Task requirements — Below are the entries; count the lines in them that contain the word "will" and give only the number.

▬▬▬

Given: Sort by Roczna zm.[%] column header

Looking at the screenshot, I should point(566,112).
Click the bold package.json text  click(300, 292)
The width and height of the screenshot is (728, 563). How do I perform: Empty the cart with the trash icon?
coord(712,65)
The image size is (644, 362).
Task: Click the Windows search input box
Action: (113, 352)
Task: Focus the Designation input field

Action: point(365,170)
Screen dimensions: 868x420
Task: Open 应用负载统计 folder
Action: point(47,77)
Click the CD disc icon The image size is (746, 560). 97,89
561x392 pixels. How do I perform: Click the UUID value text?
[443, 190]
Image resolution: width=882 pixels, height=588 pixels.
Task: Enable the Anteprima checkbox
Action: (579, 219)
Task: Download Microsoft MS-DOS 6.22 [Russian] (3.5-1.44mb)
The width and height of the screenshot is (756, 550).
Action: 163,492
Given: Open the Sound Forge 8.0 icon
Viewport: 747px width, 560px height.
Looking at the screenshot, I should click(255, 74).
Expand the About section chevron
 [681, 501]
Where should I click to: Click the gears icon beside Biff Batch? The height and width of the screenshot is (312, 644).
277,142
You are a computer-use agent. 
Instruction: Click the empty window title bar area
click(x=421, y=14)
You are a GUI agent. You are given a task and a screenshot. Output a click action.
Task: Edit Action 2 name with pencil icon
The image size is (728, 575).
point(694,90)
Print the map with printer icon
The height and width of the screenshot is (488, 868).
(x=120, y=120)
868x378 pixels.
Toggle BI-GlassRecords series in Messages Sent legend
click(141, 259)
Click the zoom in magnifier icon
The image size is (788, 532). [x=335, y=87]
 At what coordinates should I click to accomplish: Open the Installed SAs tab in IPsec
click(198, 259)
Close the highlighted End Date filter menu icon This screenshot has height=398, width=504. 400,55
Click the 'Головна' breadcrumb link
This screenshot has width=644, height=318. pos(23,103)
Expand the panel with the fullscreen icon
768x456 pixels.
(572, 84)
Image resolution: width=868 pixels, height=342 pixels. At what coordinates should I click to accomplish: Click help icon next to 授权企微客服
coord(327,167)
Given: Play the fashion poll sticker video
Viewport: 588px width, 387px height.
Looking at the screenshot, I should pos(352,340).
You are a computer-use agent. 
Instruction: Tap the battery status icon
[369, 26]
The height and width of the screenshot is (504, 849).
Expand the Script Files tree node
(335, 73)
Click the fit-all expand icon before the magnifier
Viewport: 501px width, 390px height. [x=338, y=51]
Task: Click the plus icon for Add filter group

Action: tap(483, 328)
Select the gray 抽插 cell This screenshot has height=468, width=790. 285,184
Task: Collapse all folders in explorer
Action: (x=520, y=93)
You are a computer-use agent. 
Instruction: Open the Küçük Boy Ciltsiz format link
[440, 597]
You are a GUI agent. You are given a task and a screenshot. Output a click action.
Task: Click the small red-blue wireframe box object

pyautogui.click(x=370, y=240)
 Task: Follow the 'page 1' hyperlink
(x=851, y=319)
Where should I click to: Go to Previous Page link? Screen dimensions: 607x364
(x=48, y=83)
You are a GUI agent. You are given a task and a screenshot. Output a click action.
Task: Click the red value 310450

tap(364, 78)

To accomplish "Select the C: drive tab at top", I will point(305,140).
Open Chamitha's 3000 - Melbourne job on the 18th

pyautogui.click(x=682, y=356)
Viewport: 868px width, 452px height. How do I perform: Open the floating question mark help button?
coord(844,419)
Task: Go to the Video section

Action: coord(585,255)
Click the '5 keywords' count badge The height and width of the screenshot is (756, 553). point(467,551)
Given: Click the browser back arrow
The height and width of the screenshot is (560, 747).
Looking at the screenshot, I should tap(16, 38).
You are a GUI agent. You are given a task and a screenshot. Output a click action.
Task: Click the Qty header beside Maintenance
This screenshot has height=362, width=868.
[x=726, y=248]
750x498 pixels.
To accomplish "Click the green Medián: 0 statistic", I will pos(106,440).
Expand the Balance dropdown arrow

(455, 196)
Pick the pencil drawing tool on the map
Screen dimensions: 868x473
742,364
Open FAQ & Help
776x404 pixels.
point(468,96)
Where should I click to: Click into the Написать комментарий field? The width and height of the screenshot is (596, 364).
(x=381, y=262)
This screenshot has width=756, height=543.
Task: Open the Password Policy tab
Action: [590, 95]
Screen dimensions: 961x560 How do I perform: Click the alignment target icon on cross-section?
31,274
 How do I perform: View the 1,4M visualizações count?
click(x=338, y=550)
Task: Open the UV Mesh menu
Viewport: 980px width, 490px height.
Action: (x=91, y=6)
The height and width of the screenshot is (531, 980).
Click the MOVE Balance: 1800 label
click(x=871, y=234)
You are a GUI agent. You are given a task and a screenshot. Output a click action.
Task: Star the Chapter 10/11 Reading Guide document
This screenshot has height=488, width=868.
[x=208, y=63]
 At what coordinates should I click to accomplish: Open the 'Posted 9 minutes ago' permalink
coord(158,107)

▬▬▬

Response area — 2